You have to be dead to not get turned on by this!
Yes, we are aware that NCQA, in particular, has all kinds of requirements for certification as a PCMC, but – frankly – they lack heart and soul, which makes them very difficult for the members of our work force – from physicians to front deskers – to relate to. It’s like taking a group of people and carefully explaining all the rules of basketball, then throwing them on the court and expecting them to be successful. Sure, the rules are important – but by themselves they do not tell you how to play the game, how to succeed or, more importantly, why you should care.
So we at Coleman Associates just couldn’t take it anymore. We know the frustration out there is palpable, and we believe in the Patient Centered Medical Home, so we created a program that brings it into colorful relief for all the folks in our organizations.
Oh, and to conclude: how do participants respond when asked “If your PCMH was a sound, which sound would it be?” Well, there are many variations on the theme, but the theme goes something like: “The sounds of nature, in particular a bubbling brook, or gentle ocean waves, or a delicate fountain, etc.”

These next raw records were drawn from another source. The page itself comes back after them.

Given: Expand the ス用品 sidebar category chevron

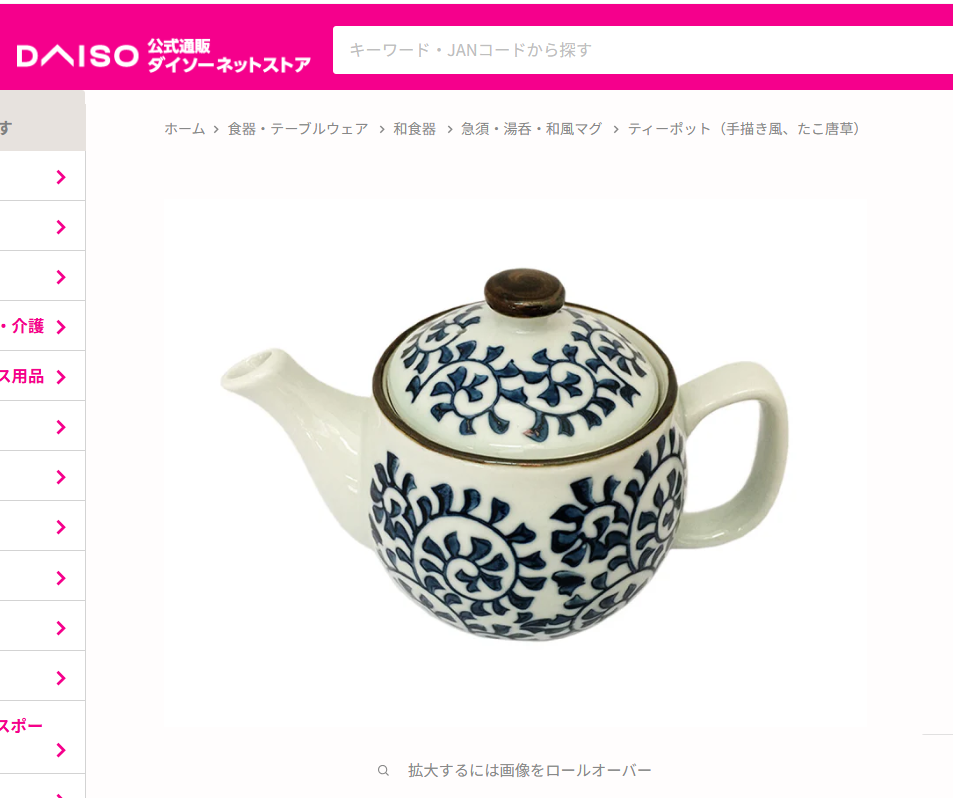Looking at the screenshot, I should (x=61, y=377).
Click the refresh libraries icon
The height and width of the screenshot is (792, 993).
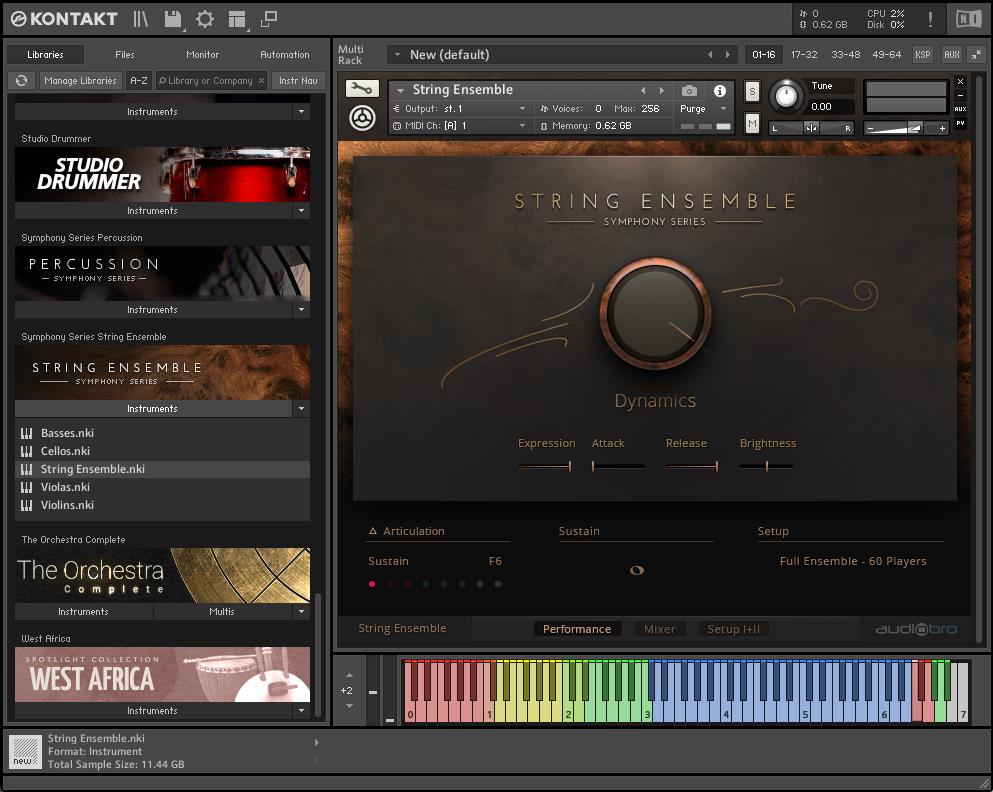point(20,81)
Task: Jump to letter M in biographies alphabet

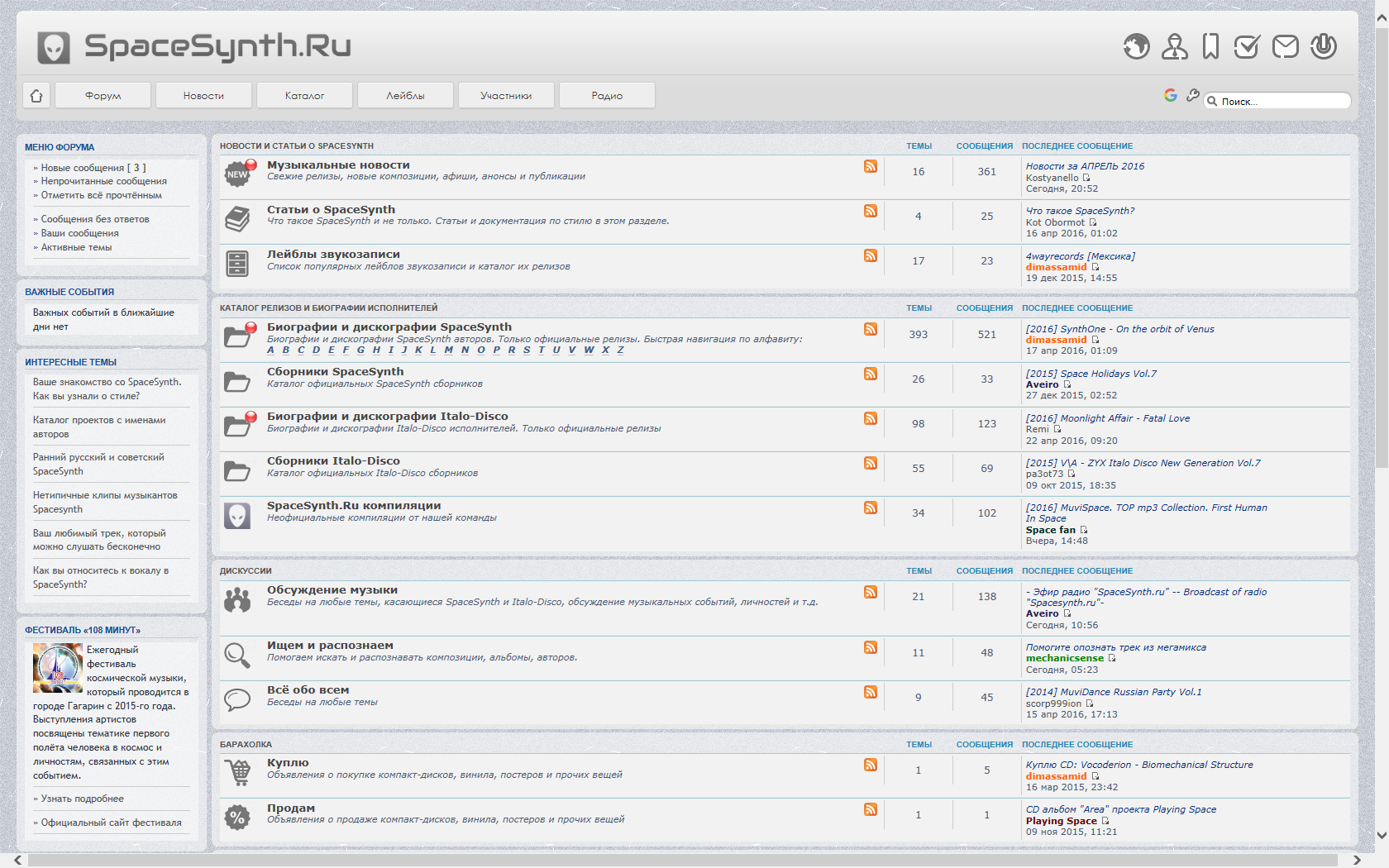Action: (448, 351)
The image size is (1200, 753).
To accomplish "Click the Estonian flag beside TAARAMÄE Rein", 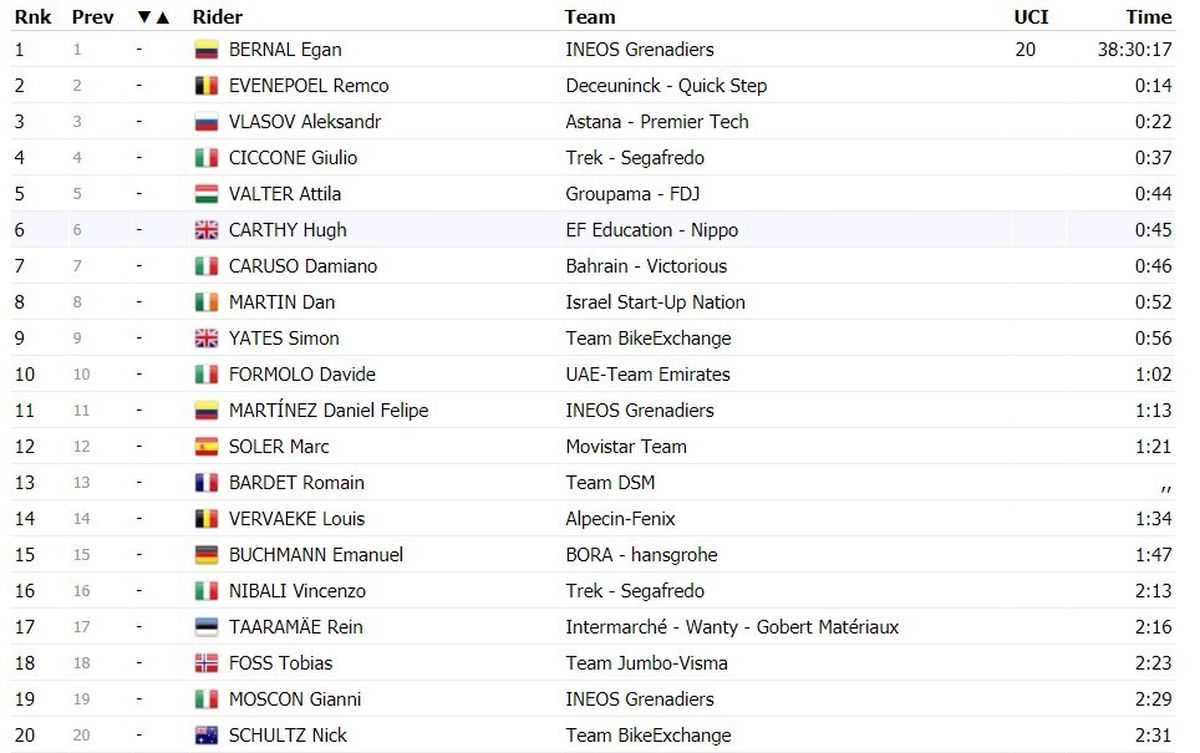I will (x=206, y=627).
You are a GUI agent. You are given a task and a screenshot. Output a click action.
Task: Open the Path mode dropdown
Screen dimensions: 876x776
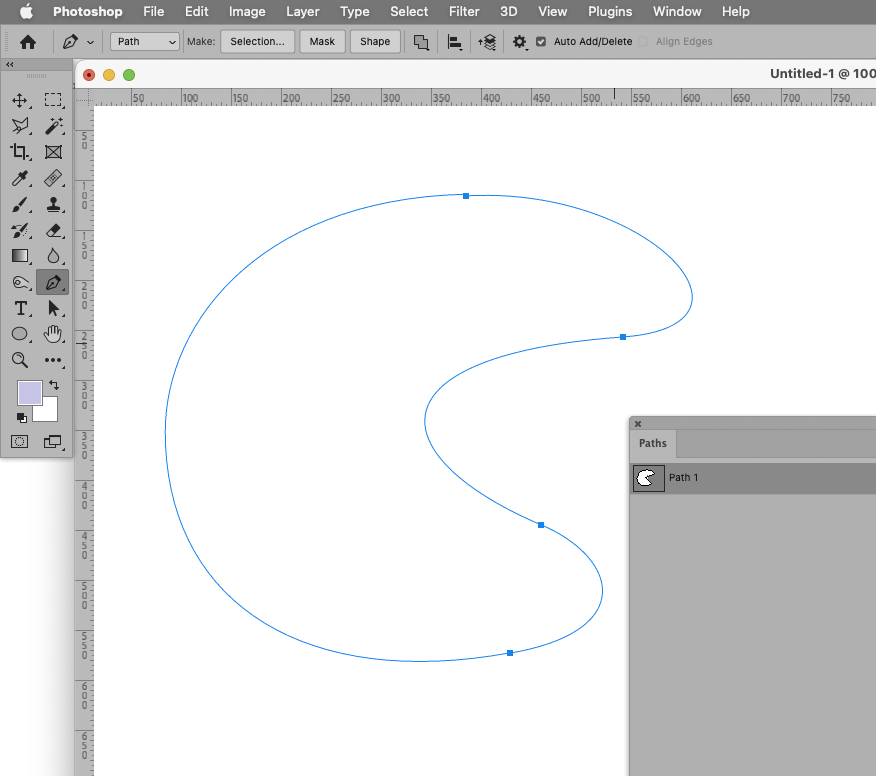144,41
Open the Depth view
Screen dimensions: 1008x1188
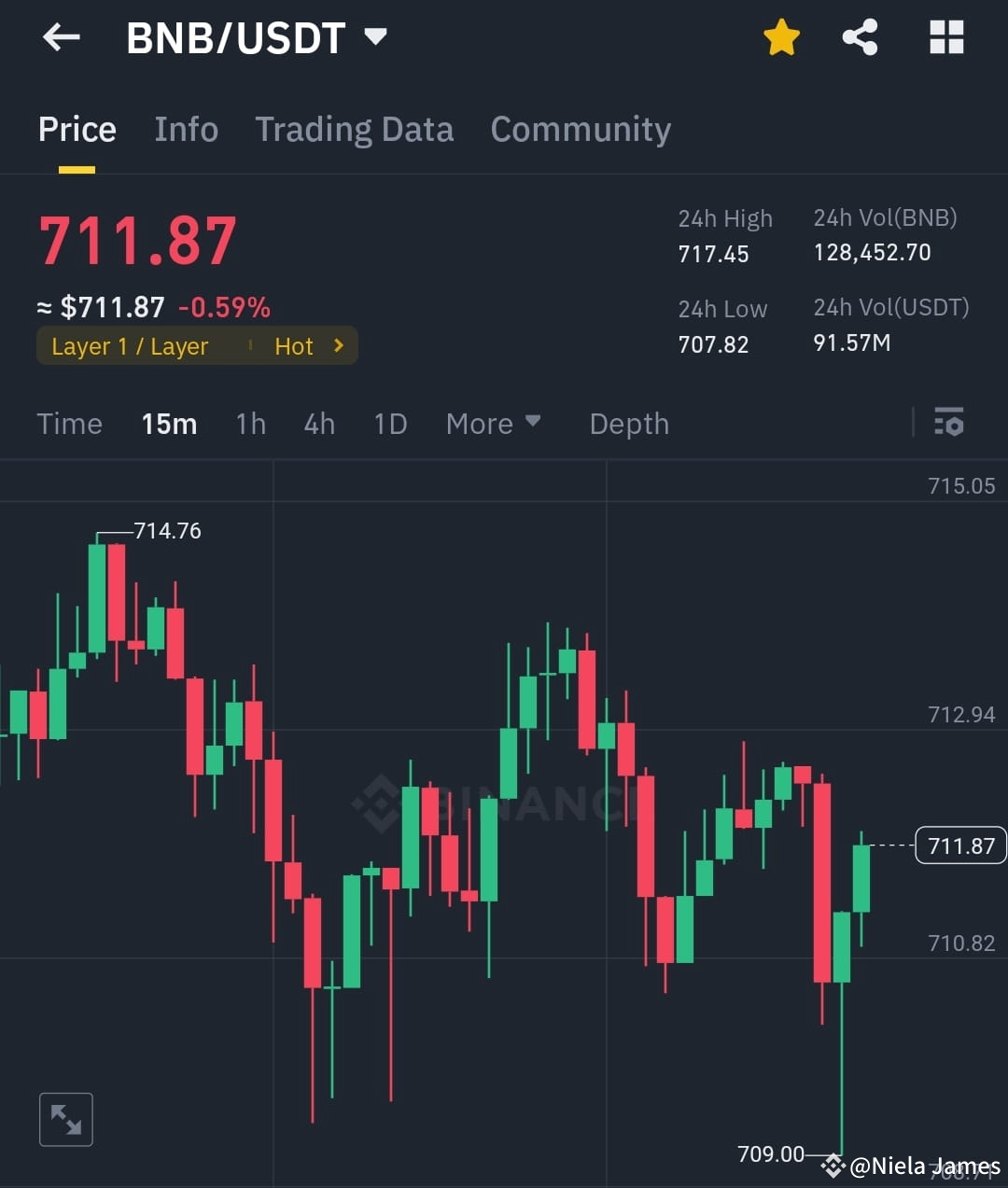(x=628, y=424)
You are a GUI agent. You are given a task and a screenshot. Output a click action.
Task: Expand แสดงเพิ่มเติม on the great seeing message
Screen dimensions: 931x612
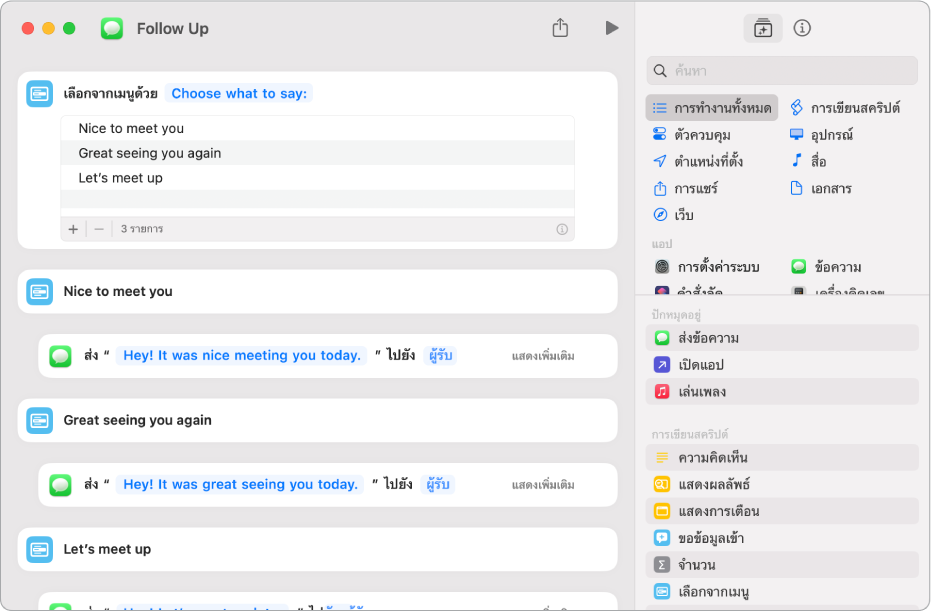543,485
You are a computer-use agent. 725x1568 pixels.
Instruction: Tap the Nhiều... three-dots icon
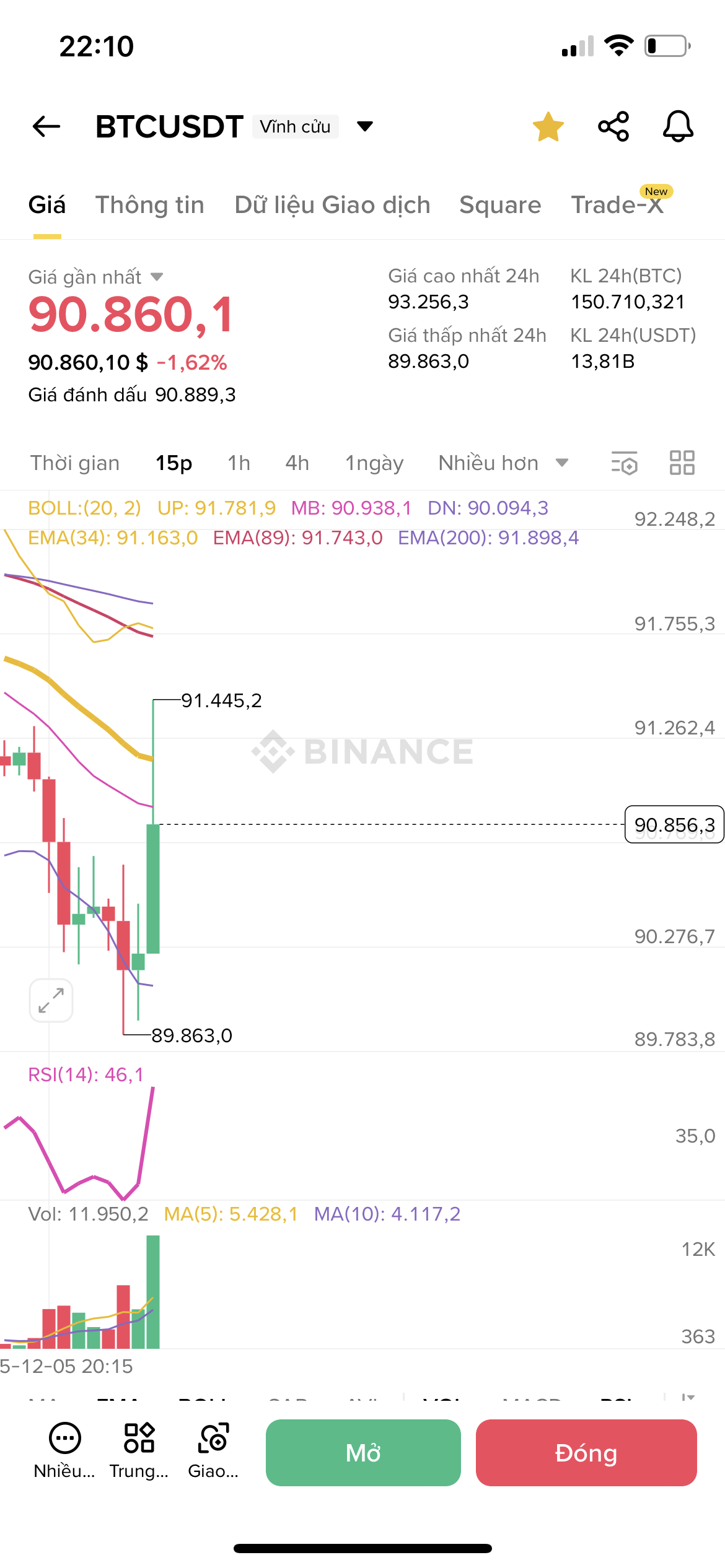tap(64, 1438)
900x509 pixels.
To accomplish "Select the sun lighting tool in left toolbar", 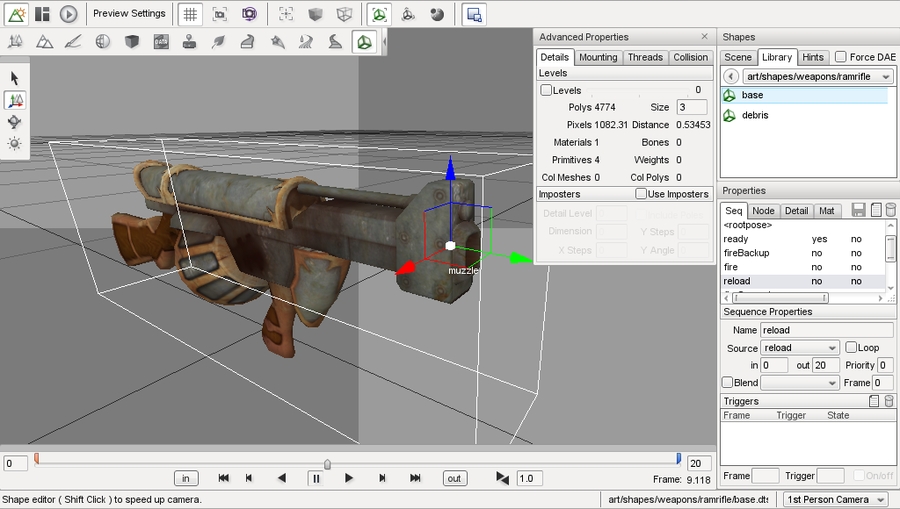I will (x=14, y=144).
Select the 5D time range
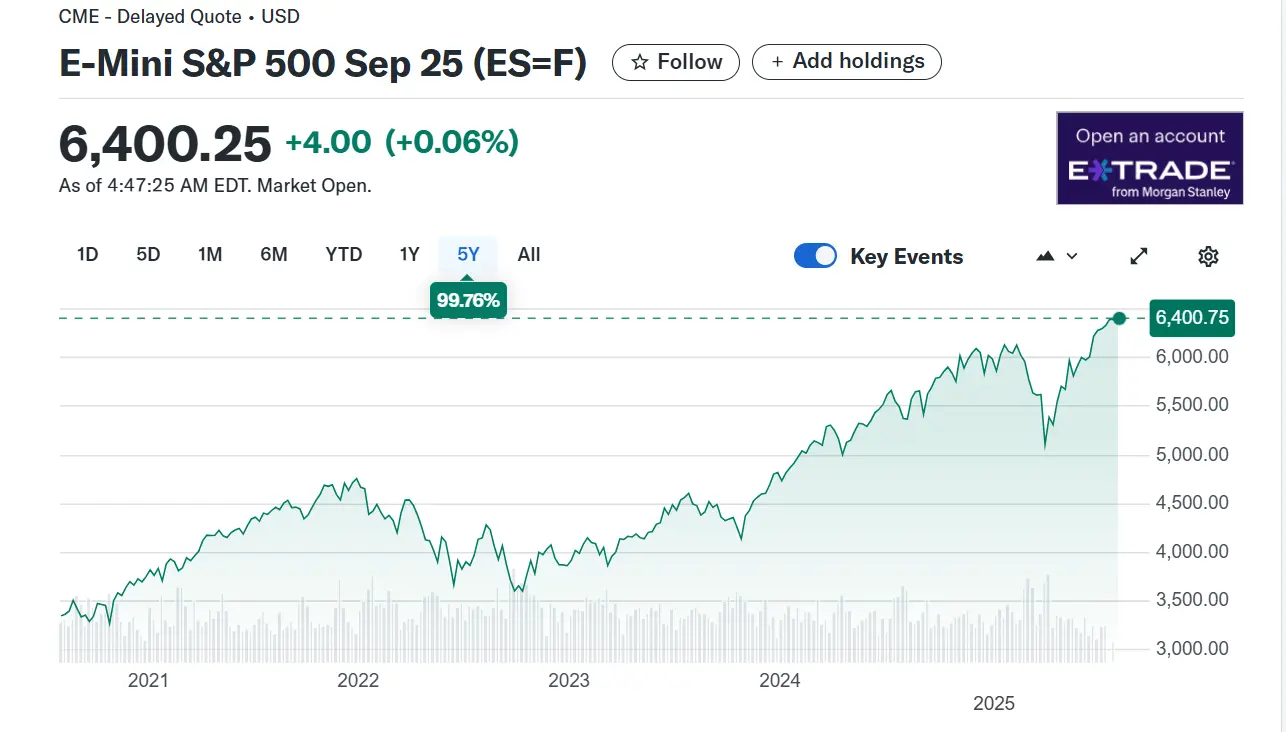The width and height of the screenshot is (1286, 732). (148, 255)
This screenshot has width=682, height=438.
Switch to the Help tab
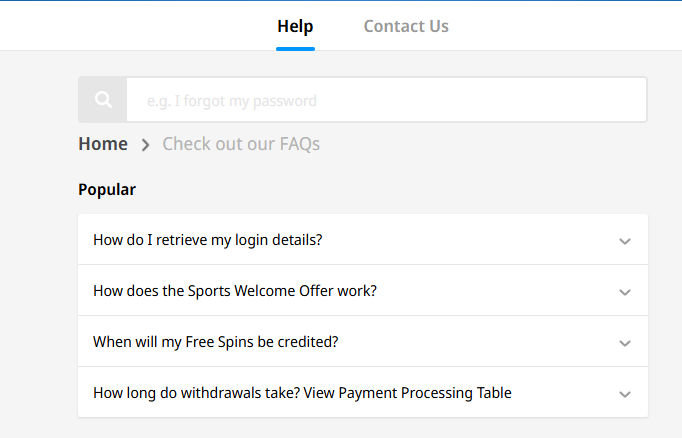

In other words: beautiful, peaceful, soothing sounds. (Does this sound like your clinic, LOL?). And beauty is an important aspect of health care delivery that is almost always missing. Except – if you want to see a great example of beauty and health care entwined – visit the Mayo Clinic in Rochester, Minnesota. Is it an art museum? Or is it one of the premier health care delivery organizations in America? Gladly, it’s both.